Print the records exactly. Miss nothing.

Top of Exercise input

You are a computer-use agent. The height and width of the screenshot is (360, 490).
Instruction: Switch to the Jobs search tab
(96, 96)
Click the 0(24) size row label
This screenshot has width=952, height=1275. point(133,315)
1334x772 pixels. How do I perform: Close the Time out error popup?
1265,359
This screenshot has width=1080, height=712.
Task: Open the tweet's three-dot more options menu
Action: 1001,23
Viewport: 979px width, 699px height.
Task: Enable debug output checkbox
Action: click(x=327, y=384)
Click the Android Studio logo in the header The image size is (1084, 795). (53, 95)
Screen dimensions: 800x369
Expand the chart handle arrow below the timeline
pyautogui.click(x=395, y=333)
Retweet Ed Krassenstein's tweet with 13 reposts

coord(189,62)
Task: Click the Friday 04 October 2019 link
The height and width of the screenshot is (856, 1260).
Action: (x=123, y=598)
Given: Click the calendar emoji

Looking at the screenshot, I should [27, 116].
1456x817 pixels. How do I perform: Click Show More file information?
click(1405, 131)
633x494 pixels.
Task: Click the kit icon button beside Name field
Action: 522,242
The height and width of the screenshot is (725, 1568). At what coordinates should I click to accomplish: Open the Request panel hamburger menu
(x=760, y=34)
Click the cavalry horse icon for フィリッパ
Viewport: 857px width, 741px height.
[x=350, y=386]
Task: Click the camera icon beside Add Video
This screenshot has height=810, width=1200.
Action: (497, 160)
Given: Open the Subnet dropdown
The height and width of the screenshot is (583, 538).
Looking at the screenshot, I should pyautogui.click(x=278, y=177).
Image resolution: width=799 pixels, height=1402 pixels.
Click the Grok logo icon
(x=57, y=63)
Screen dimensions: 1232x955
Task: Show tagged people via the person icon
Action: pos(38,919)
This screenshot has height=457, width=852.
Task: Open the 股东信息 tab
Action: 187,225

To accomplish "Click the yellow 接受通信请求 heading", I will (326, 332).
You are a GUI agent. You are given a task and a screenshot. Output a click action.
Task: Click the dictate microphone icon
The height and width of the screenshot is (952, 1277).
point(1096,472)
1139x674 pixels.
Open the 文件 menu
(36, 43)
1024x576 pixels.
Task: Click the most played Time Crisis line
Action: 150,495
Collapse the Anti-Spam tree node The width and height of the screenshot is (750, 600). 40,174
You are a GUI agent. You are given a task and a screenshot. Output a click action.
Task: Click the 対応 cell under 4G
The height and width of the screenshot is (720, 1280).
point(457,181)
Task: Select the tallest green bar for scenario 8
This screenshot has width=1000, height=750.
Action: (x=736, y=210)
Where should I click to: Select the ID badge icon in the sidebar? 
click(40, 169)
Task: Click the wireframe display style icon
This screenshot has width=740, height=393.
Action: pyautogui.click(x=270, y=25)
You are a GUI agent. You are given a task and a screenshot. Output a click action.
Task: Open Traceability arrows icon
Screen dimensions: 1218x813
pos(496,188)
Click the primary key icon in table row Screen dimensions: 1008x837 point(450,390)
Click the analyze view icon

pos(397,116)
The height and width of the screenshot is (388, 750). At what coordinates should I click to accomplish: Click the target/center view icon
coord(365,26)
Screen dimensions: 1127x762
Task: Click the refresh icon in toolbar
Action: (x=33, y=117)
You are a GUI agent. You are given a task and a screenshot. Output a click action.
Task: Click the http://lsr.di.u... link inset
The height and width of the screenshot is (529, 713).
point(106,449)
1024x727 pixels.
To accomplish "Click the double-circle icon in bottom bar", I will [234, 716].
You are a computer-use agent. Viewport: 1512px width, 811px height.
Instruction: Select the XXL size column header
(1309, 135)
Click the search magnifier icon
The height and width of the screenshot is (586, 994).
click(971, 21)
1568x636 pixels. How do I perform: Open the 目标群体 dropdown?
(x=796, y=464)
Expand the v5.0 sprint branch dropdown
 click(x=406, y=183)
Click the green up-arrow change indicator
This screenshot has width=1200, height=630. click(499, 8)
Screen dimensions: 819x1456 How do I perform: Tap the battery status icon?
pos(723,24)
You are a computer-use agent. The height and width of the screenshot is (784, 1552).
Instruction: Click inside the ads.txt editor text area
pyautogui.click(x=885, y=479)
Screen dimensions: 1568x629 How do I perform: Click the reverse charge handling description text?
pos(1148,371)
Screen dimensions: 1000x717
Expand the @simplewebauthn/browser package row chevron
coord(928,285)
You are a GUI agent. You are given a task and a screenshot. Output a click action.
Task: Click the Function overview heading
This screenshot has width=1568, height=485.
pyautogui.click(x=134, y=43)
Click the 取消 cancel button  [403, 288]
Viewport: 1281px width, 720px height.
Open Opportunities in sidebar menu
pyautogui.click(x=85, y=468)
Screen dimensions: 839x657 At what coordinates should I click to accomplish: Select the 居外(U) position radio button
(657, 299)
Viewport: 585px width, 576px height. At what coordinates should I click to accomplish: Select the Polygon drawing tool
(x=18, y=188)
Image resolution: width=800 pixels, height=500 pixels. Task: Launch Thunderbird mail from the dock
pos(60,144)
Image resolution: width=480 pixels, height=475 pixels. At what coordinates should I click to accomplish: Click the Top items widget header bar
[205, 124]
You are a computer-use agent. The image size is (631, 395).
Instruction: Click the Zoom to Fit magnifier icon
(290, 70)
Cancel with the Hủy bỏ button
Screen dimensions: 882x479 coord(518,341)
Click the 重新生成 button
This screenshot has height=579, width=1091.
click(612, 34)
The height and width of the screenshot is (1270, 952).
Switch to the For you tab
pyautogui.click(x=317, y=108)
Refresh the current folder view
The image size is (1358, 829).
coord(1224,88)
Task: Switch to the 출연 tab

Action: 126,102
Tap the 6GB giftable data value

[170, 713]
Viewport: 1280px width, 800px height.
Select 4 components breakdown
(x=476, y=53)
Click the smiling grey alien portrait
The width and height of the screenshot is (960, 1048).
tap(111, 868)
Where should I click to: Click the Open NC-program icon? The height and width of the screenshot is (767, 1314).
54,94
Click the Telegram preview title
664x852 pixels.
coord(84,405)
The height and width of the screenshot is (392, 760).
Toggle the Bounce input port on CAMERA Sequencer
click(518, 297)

Bottom of Exercise input

Answer to this problem —
You are a computer-use agent. The height and width of the screenshot is (360, 490).
Instruction: Switch to the Jobs search tab
(96, 96)
Click the 0(24) size row label
This screenshot has width=952, height=1275. point(133,315)
1334x772 pixels. How do I perform: Close the Time out error popup?
1265,359
This screenshot has width=1080, height=712.
Task: Open the tweet's three-dot more options menu
Action: 1001,23
Viewport: 979px width, 699px height.
Task: Enable debug output checkbox
Action: click(x=327, y=384)
Click the Android Studio logo in the header The image size is (1084, 795). (53, 95)
Screen dimensions: 800x369
Expand the chart handle arrow below the timeline
pyautogui.click(x=395, y=333)
Retweet Ed Krassenstein's tweet with 13 reposts

coord(189,62)
Task: Click the Friday 04 October 2019 link
The height and width of the screenshot is (856, 1260).
Action: (x=123, y=598)
Given: Click the calendar emoji

Looking at the screenshot, I should [27, 116].
1456x817 pixels. How do I perform: Click Show More file information?
click(1405, 131)
633x494 pixels.
Task: Click the kit icon button beside Name field
Action: 522,242
The height and width of the screenshot is (725, 1568). At what coordinates should I click to accomplish: Open the Request panel hamburger menu
(x=760, y=34)
Click the cavalry horse icon for フィリッパ
Viewport: 857px width, 741px height.
[x=350, y=386]
Task: Click the camera icon beside Add Video
This screenshot has height=810, width=1200.
Action: (497, 160)
Given: Open the Subnet dropdown
The height and width of the screenshot is (583, 538).
Looking at the screenshot, I should pyautogui.click(x=278, y=177).
Image resolution: width=799 pixels, height=1402 pixels.
Click the Grok logo icon
(x=57, y=63)
Screen dimensions: 1232x955
Task: Show tagged people via the person icon
Action: pos(38,919)
This screenshot has height=457, width=852.
Task: Open the 股东信息 tab
Action: 187,225

To accomplish "Click the yellow 接受通信请求 heading", I will (326, 332).
You are a GUI agent. You are given a task and a screenshot. Output a click action.
Task: Click the dictate microphone icon
The height and width of the screenshot is (952, 1277).
point(1096,472)
1139x674 pixels.
Open the 文件 menu
(36, 43)
1024x576 pixels.
Task: Click the most played Time Crisis line
Action: 150,495
Collapse the Anti-Spam tree node The width and height of the screenshot is (750, 600). 40,174
You are a GUI agent. You are given a task and a screenshot. Output a click action.
Task: Click the 対応 cell under 4G
The height and width of the screenshot is (720, 1280).
point(457,181)
Task: Select the tallest green bar for scenario 8
This screenshot has width=1000, height=750.
Action: (x=736, y=210)
Where should I click to: Select the ID badge icon in the sidebar? 
click(40, 169)
Task: Click the wireframe display style icon
This screenshot has width=740, height=393.
Action: pyautogui.click(x=270, y=25)
You are a GUI agent. You are given a task and a screenshot. Output a click action.
Task: Open Traceability arrows icon
Screen dimensions: 1218x813
pos(496,188)
Click the primary key icon in table row Screen dimensions: 1008x837 point(450,390)
Click the analyze view icon

pos(397,116)
The height and width of the screenshot is (388, 750). At what coordinates should I click to accomplish: Click the target/center view icon
coord(365,26)
Screen dimensions: 1127x762
Task: Click the refresh icon in toolbar
Action: (x=33, y=117)
You are a GUI agent. You are given a task and a screenshot. Output a click action.
Task: Click the http://lsr.di.u... link inset
The height and width of the screenshot is (529, 713).
point(106,449)
1024x727 pixels.
To accomplish "Click the double-circle icon in bottom bar", I will [234, 716].
You are a computer-use agent. Viewport: 1512px width, 811px height.
Instruction: Select the XXL size column header
(1309, 135)
Click the search magnifier icon
The height and width of the screenshot is (586, 994).
click(971, 21)
1568x636 pixels. How do I perform: Open the 目标群体 dropdown?
(x=796, y=464)
Expand the v5.0 sprint branch dropdown
 click(x=406, y=183)
Click the green up-arrow change indicator
This screenshot has width=1200, height=630. click(499, 8)
Screen dimensions: 819x1456 How do I perform: Tap the battery status icon?
pos(723,24)
You are a computer-use agent. The height and width of the screenshot is (784, 1552).
Instruction: Click inside the ads.txt editor text area
pyautogui.click(x=885, y=479)
Screen dimensions: 1568x629 How do I perform: Click the reverse charge handling description text?
pos(1148,371)
Screen dimensions: 1000x717
Expand the @simplewebauthn/browser package row chevron
coord(928,285)
You are a GUI agent. You are given a task and a screenshot. Output a click action.
Task: Click the Function overview heading
This screenshot has width=1568, height=485.
pyautogui.click(x=134, y=43)
Click the 取消 cancel button  [403, 288]
Viewport: 1281px width, 720px height.
Open Opportunities in sidebar menu
pyautogui.click(x=85, y=468)
Screen dimensions: 839x657 At what coordinates should I click to accomplish: Select the 居外(U) position radio button
(657, 299)
Viewport: 585px width, 576px height. At what coordinates should I click to accomplish: Select the Polygon drawing tool
(x=18, y=188)
Image resolution: width=800 pixels, height=500 pixels. Task: Launch Thunderbird mail from the dock
pos(60,144)
Image resolution: width=480 pixels, height=475 pixels. At what coordinates should I click to accomplish: Click the Top items widget header bar
[205, 124]
You are a computer-use agent. The image size is (631, 395).
Instruction: Click the Zoom to Fit magnifier icon
(290, 70)
Cancel with the Hủy bỏ button
Screen dimensions: 882x479 coord(518,341)
Click the 重新生成 button
This screenshot has height=579, width=1091.
click(612, 34)
The height and width of the screenshot is (1270, 952).
Switch to the For you tab
pyautogui.click(x=317, y=108)
Refresh the current folder view
The image size is (1358, 829).
coord(1224,88)
Task: Switch to the 출연 tab

Action: 126,102
Tap the 6GB giftable data value

[170, 713]
Viewport: 1280px width, 800px height.
Select 4 components breakdown
(x=476, y=53)
Click the smiling grey alien portrait
The width and height of the screenshot is (960, 1048).
tap(111, 868)
Where should I click to: Click the Open NC-program icon? The height and width of the screenshot is (767, 1314).
54,94
Click the Telegram preview title
664x852 pixels.
coord(84,405)
The height and width of the screenshot is (392, 760).
Toggle the Bounce input port on CAMERA Sequencer
click(518, 297)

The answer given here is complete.